### TEXTE SOURCE
/---

Une ancienne déléguée du CICR retourne sur les lieux de sa première mission au Cambodge en 1989. Un travail de mémoire qui s’intéresse au massacre qui a fait 1,8 million de victimes dans les années 70.

Ce 17 avril marque les cinquante ans de la chute de Phnom Penh et du début du génocide cambodgien. Le régime de terreur des Khmers rouges a décimé 1,8 million de personnes, soit près d’un quart de la population, en trois ans, huit mois et vingt jours. Seuls deux dirigeants khmers ont été condamnés par un tribunal.

Sylvie Léget, photographe genevoise, est revenue en 2022 sur les traces d’une mission humanitaire qu’elle avait effectuée au Cambodge en 1989 avec le CICR. Envoyée à l’époque en tant qu’attachée de presse, elle s’est penchée sur la mémoire et les images mentales qui se confrontent à la réalité.

\---

### CONSIGNES
a - Recopiez le passage du texte sur le génocide cambodgien allant de "Sylvie Léget, photographe" à "à la réalité.".
b - D'après le texte sur le génocide cambodgien, en quelle année Sylvie Léget est-elle revenue sur les traces de sa mission humanitaire au Cambodge ?

Données enregistrées

/---

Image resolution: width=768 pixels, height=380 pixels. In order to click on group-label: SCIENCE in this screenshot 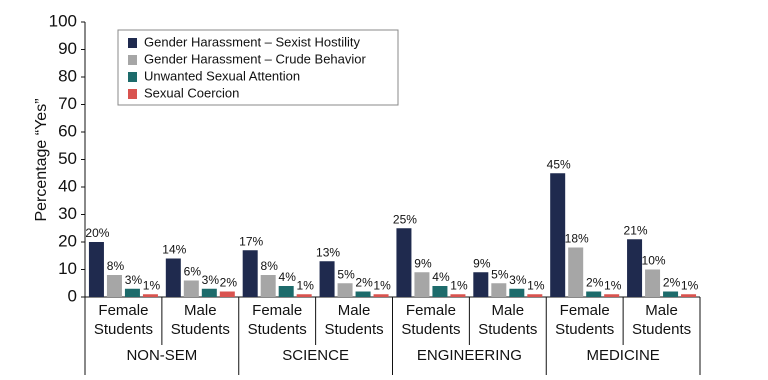, I will do `click(316, 356)`.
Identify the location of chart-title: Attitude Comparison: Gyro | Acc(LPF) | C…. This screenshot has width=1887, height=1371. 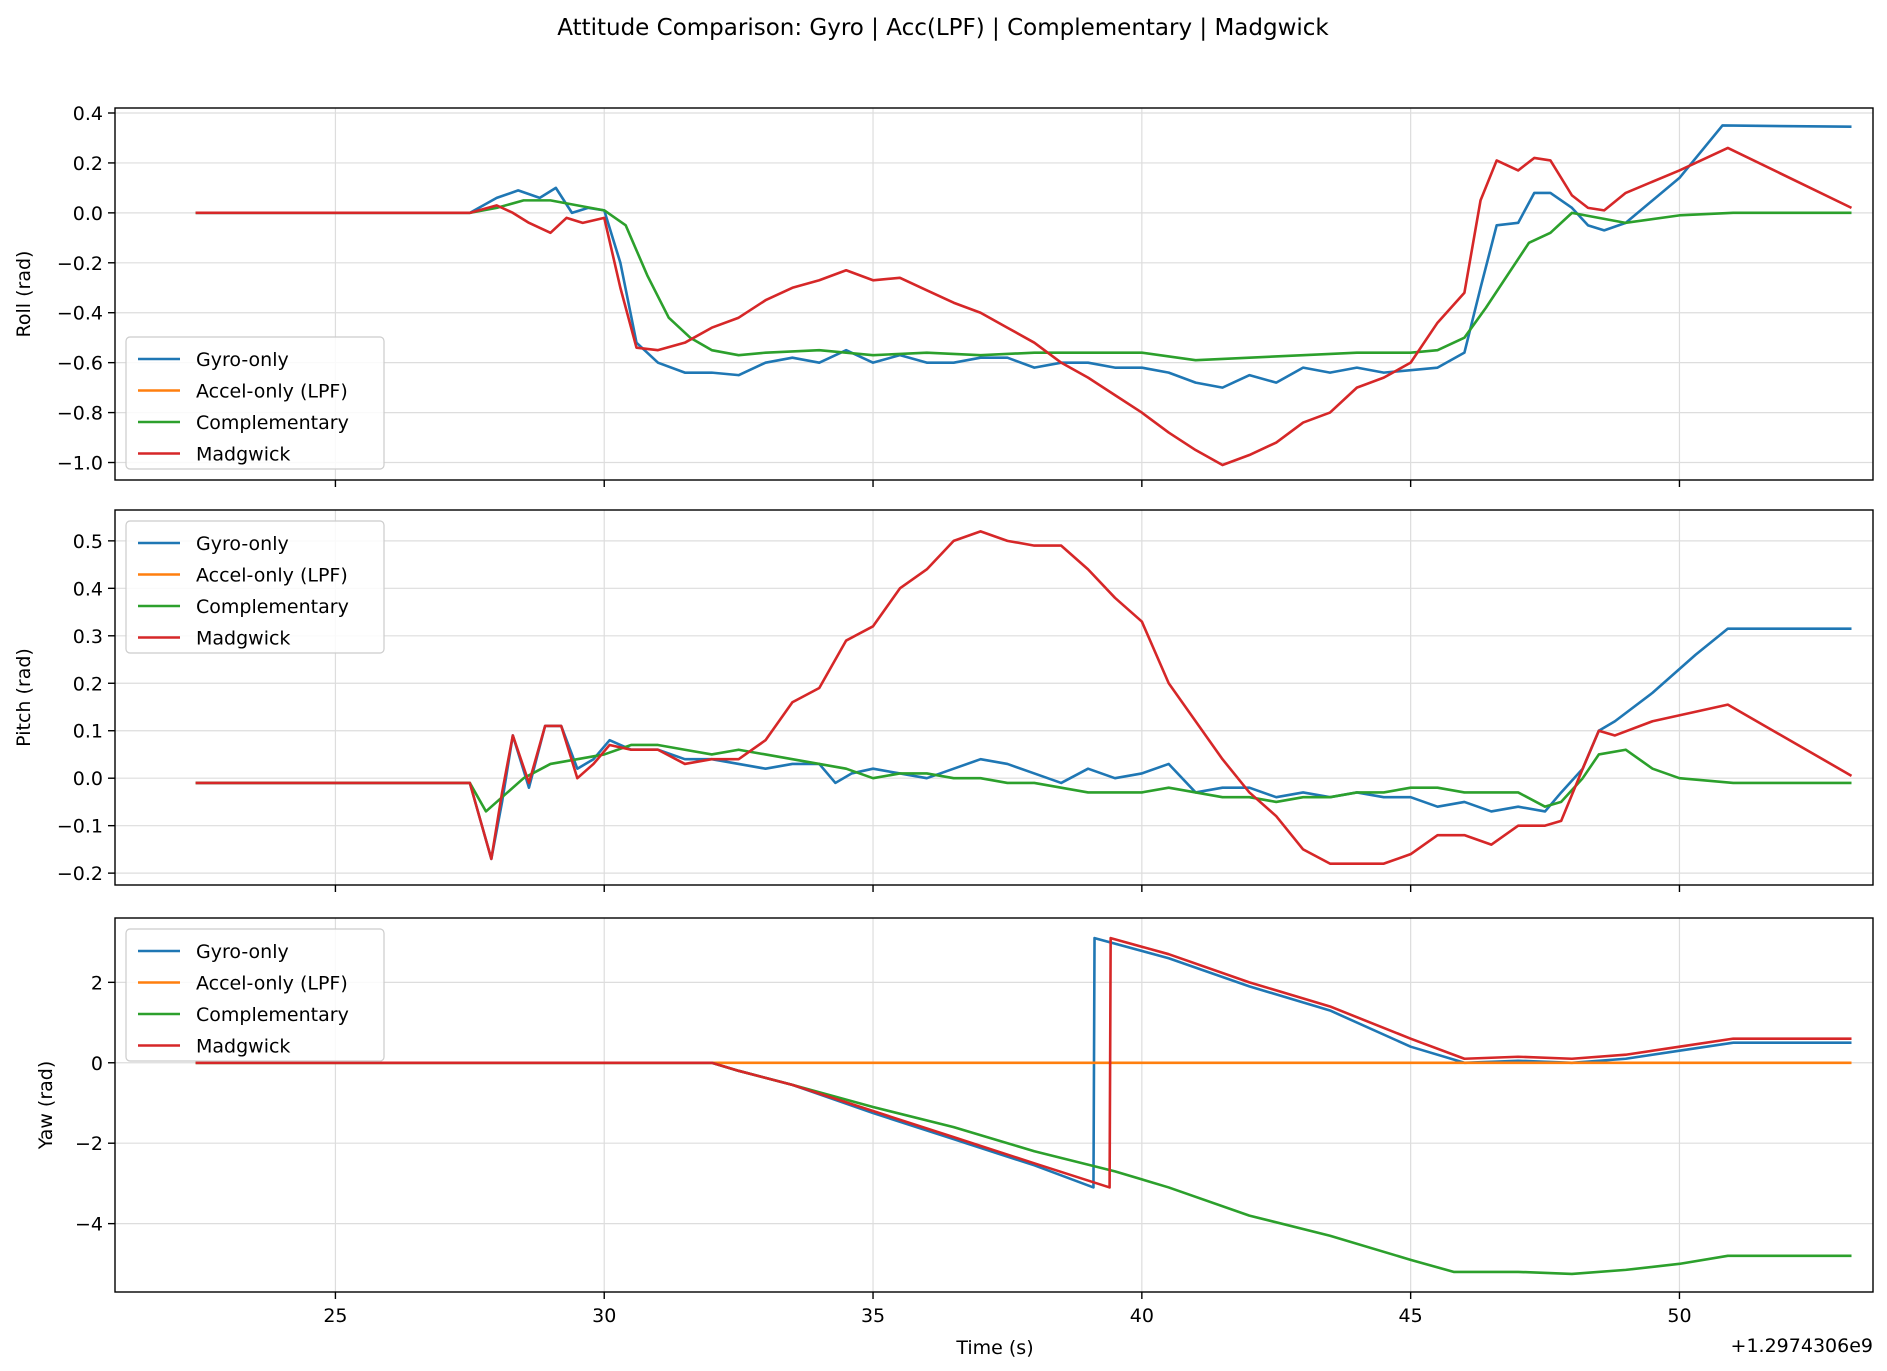
(943, 28).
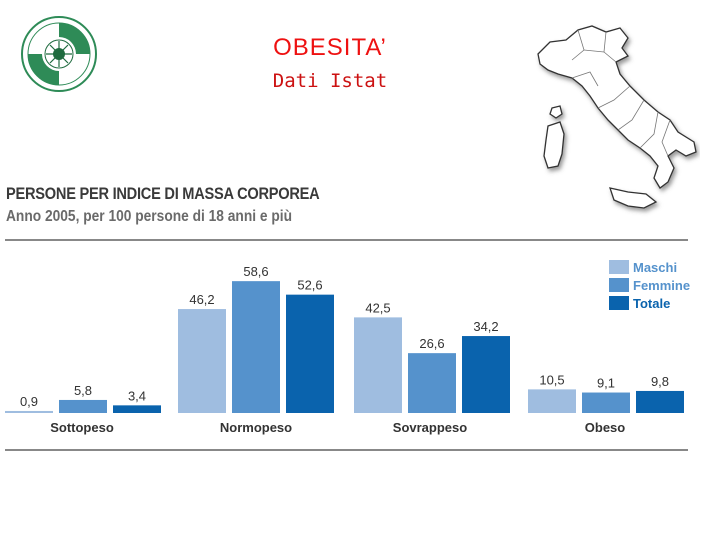 Image resolution: width=720 pixels, height=540 pixels. What do you see at coordinates (338, 428) in the screenshot?
I see `category-labels-group: Sottopeso Normopeso Sovrappeso Obeso` at bounding box center [338, 428].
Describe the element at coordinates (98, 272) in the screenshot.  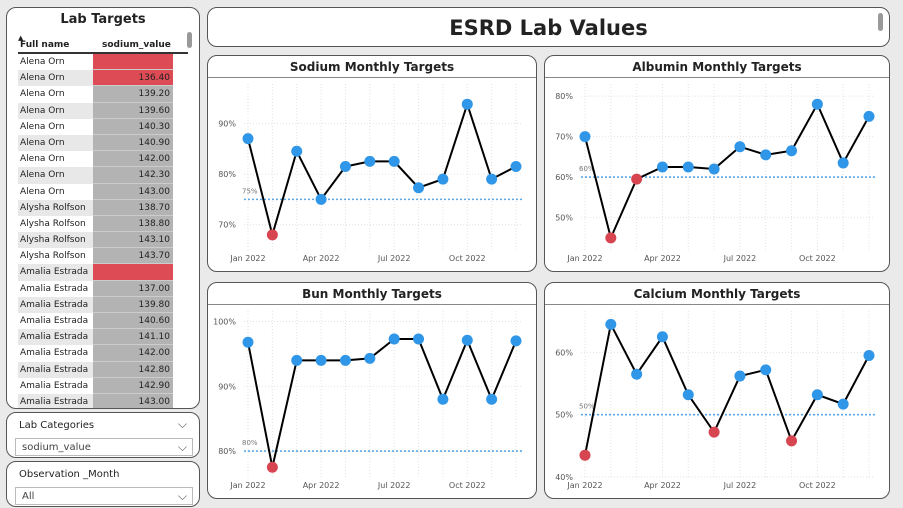
I see `table-row: Amalia Estrada` at that location.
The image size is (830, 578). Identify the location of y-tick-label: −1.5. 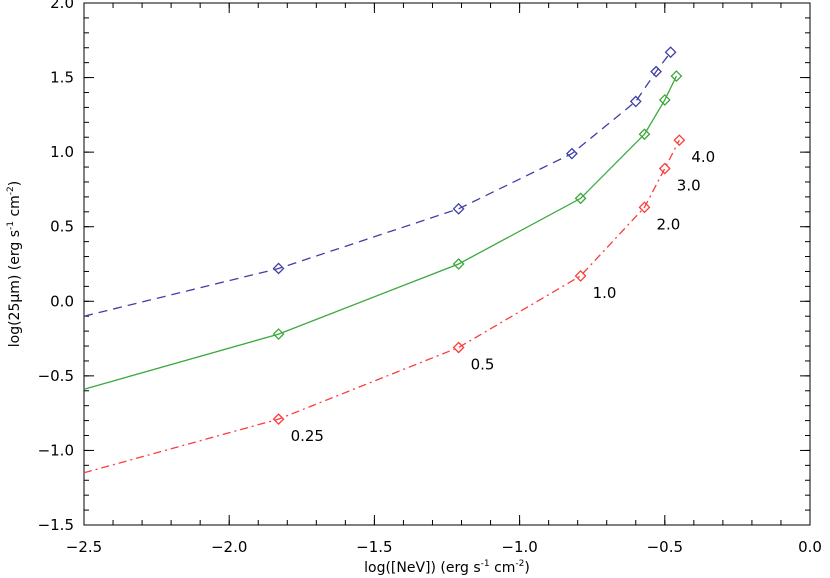
(56, 525).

\---

### RÉPONSES PAR TÂCHE
a -
Sylvie Léget, photographe genevoise, est revenue en 2022 sur les traces d’une mission humanitaire qu’elle avait effectuée au Cambodge en 1989 avec le CICR. Envoyée à l’époque en tant qu’attachée de presse, elle s’est penchée sur la mémoire et les images mentales qui se confrontent à la réalité.

b - Elle y est revenue en 2022.